What was found is that the demographics of a county can explain two different levels of voting. The individual statistics affect how many individual votes will be cast, while the economics of a county, such as overall income, the housing market, and the cost of rent, are predictive of changes in the overall voting percentage. This shows that voting can be predicted by different layers. One layer is based on who lives in an area. People who are poor or who have less education are going to vote less when looking at individual level turnout. Another layer is the economic well being of the county as a whole, which will influence the percentage point shifts in total voters. This suggests that even if individuals do not fully trust politicians to act in their self interest, they may still be motivated to vote if their economic goals align with what they believe politicians can deliver. For example, increases in housing values, property markets, local business growth, or job creation may motivate voters even if their trust in politicians remains low.

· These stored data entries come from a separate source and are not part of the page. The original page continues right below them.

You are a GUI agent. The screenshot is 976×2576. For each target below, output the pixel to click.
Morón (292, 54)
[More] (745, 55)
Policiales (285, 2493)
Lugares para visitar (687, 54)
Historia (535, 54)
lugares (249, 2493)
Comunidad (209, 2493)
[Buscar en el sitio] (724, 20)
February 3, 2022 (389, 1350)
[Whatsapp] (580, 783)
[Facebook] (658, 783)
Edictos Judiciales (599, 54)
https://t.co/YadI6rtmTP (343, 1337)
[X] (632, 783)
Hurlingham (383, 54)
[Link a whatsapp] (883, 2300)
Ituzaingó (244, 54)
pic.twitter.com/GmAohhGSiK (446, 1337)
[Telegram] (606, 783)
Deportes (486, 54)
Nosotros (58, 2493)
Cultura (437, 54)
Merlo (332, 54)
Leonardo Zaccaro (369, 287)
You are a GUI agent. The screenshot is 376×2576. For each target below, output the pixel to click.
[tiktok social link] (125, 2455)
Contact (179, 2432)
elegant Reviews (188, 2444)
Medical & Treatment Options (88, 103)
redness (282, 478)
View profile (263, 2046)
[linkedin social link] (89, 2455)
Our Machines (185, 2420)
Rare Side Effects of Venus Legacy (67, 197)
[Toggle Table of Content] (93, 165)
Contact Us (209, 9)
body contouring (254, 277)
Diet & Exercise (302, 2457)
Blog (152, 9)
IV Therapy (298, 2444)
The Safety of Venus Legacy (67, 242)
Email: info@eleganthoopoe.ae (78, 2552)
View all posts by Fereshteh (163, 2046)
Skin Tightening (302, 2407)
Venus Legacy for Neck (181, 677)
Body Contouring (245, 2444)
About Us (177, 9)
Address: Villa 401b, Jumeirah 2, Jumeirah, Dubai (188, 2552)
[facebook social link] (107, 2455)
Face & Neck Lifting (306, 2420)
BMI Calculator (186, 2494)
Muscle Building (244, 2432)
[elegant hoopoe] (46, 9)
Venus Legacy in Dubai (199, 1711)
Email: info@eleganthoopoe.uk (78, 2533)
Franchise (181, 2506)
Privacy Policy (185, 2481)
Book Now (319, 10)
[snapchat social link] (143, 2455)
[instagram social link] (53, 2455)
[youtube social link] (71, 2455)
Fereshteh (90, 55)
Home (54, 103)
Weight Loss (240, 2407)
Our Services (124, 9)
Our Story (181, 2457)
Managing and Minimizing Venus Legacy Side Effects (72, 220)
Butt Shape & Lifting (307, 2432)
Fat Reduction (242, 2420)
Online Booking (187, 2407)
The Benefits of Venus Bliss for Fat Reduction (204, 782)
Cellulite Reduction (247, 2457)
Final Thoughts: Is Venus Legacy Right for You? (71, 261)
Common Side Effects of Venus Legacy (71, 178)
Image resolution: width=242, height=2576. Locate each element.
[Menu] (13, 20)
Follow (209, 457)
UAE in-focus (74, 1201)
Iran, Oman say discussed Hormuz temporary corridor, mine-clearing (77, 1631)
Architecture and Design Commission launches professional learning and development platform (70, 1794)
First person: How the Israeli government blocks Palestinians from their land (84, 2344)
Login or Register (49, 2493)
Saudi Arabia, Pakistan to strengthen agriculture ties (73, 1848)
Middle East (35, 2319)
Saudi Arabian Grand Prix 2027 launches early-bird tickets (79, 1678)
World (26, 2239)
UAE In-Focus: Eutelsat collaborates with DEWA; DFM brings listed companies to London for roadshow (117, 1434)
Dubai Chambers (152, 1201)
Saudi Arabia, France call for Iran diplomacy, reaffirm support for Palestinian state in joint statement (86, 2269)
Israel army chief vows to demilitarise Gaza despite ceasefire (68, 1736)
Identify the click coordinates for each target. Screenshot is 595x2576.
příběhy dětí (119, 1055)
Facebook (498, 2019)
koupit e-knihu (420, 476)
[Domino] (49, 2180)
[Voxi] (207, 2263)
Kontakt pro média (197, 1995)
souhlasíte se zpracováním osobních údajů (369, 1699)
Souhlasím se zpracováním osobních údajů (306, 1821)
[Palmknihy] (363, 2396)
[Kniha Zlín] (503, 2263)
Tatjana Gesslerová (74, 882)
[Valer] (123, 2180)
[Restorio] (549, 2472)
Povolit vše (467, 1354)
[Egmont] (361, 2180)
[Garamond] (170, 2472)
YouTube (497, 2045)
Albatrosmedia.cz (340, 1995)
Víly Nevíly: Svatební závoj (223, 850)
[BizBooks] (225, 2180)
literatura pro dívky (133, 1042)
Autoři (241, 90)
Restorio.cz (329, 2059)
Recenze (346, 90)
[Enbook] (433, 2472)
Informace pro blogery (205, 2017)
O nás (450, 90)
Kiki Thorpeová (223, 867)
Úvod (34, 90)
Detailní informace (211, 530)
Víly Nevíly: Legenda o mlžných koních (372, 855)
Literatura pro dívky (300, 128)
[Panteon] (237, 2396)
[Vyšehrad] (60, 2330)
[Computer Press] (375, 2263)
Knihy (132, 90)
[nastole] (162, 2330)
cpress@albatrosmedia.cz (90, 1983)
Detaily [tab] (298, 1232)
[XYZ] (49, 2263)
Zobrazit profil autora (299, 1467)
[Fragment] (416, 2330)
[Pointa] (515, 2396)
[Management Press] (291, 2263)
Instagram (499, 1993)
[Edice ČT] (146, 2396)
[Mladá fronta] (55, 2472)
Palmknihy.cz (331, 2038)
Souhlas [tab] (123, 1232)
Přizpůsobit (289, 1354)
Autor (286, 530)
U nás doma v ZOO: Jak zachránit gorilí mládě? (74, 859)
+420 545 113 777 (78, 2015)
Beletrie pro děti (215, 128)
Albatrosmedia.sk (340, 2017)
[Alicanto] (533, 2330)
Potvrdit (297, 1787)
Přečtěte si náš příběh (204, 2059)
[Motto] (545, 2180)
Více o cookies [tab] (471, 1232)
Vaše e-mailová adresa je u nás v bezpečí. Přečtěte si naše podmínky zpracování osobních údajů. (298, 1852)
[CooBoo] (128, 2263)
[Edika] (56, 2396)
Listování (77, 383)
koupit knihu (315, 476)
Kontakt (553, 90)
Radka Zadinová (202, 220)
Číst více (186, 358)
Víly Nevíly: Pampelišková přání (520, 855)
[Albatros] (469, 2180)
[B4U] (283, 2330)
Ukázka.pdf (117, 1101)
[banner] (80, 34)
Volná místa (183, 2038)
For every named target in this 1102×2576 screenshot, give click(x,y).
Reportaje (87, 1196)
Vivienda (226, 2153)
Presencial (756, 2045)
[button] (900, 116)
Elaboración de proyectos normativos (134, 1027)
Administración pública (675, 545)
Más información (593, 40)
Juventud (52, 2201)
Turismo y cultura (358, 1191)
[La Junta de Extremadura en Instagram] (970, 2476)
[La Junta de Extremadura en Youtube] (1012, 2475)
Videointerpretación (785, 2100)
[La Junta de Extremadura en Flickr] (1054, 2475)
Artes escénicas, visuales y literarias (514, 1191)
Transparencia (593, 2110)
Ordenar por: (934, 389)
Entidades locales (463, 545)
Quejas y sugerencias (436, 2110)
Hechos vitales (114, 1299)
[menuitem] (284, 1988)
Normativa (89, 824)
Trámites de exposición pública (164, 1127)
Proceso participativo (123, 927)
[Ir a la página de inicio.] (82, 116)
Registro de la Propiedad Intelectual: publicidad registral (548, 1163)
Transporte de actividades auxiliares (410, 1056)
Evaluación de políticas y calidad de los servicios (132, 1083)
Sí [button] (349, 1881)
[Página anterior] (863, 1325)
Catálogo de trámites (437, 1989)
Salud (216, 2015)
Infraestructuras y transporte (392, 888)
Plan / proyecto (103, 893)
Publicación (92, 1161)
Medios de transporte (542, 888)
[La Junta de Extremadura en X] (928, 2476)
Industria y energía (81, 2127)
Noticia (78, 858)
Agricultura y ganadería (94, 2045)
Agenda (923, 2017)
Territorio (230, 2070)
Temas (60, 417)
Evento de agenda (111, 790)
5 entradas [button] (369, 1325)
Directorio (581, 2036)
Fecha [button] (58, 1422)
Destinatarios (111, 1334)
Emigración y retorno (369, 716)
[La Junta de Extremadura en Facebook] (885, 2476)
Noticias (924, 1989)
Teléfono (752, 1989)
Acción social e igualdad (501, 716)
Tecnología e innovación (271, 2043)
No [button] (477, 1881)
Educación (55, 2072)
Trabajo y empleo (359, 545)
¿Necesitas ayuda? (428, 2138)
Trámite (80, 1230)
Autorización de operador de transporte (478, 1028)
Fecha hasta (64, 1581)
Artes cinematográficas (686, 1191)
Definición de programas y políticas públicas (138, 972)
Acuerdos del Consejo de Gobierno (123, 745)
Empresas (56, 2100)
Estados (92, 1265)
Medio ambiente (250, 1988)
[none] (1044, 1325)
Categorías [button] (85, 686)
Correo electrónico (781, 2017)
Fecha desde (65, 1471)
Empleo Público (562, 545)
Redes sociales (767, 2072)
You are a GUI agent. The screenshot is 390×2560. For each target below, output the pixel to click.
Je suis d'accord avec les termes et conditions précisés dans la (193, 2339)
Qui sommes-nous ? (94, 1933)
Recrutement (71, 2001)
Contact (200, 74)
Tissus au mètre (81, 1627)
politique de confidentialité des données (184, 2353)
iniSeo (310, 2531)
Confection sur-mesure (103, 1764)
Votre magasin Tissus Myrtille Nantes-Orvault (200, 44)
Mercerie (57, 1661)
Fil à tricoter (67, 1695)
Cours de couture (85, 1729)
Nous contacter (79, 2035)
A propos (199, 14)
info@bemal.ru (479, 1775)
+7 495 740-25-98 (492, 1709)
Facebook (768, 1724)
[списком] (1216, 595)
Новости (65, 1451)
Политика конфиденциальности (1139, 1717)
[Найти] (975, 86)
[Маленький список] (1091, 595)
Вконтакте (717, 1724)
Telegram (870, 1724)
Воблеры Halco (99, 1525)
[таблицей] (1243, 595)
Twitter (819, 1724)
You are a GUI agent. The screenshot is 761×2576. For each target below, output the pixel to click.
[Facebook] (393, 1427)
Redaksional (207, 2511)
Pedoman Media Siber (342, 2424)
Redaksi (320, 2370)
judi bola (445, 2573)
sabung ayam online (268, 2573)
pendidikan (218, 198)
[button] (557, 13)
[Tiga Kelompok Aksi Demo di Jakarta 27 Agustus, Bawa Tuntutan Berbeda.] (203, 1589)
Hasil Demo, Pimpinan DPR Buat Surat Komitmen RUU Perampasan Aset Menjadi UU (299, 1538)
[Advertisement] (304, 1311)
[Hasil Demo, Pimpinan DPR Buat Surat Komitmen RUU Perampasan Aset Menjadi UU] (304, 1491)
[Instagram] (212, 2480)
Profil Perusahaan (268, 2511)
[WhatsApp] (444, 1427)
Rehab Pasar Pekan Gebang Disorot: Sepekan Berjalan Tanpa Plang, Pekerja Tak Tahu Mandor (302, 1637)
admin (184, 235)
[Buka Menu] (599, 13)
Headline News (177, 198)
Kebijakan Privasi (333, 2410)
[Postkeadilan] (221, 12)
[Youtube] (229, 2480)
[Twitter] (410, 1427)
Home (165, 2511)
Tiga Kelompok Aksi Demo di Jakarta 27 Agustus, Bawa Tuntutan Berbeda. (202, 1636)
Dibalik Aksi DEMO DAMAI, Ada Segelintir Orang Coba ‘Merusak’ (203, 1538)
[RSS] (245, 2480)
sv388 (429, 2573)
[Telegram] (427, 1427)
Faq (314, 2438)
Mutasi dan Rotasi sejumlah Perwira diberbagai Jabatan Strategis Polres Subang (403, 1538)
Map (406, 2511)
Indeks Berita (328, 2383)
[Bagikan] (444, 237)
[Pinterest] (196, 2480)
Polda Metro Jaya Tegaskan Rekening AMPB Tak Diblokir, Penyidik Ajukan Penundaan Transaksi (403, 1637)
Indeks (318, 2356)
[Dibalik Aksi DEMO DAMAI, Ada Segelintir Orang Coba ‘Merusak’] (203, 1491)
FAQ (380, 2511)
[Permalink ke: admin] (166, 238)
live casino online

Second, it is found that COVID cases themselves are not directly connected to voting behavior in a simple way. This again shows that the idea that people vote only because they trust politicians to act in their interest is too simple. The data shows that places with the largest number of cases did not see major shifts in turnout, while some rural counties with smaller numbers of cases did see changes. Access to hospitals and economic disruption should be explored further to understand whether smaller counties faced more difficulty than larger cities. However, in the case of counties with more than five thousand COVID cases, the distribution of increased voting appears more even, with higher voting happening regardless of case counts.
Finally, the exploration of media data found that the portrayal of politics in the news is emotionally charged and focused on major figures rather than evenly covering different sides. What was found in the national media using the New York Times articles is that these outlets focus on well known politicians, which can result in coverage that is lopsided and centered on the political party that is in control of the state. These stories focus on who is important and they use emotionally charged language. The stories were found to have a high density of negative and positive sentiment, with fewer stories showing moderate tone. This tells us that news media such as the New York Times presents charged stories about people that readers are likely to know or recognize. This can create a connection or leave an impression that could motivate voting behavior. For people who feel connected to a political party or a cause, seeing emotionally charged stories may motivate them to vote even if their trust in politicians is low.
To wrap this up, this paper found that trust in politicians may not show the full story of why people vote. The vote returns in Florida point to another explanation, which is that there are many reasons that motivate a person to vote beyond what they receive directly from a politician. The environment around them and the media they consume may explain more about how to predict voting than trust alone.